Stored data:
####

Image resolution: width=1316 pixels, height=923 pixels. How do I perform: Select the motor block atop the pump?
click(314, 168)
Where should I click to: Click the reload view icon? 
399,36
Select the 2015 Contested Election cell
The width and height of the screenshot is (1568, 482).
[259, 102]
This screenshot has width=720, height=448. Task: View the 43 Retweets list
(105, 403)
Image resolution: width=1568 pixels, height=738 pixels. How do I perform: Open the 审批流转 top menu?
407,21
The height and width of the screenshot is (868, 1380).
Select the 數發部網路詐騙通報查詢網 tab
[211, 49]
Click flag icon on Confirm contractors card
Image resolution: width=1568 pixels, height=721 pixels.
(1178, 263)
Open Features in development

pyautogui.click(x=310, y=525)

####

- [Work instruction]: Your answer must be the line with "The width and" and all lines after it through the final line of the entries, copied exactly and with nothing added.

- [Answer for the task]:
The width and height of the screenshot is (1568, 482).
[259, 102]
This screenshot has width=720, height=448. Task: View the 43 Retweets list
(105, 403)
Image resolution: width=1568 pixels, height=738 pixels. How do I perform: Open the 审批流转 top menu?
407,21
The height and width of the screenshot is (868, 1380).
Select the 數發部網路詐騙通報查詢網 tab
[211, 49]
Click flag icon on Confirm contractors card
Image resolution: width=1568 pixels, height=721 pixels.
(1178, 263)
Open Features in development

pyautogui.click(x=310, y=525)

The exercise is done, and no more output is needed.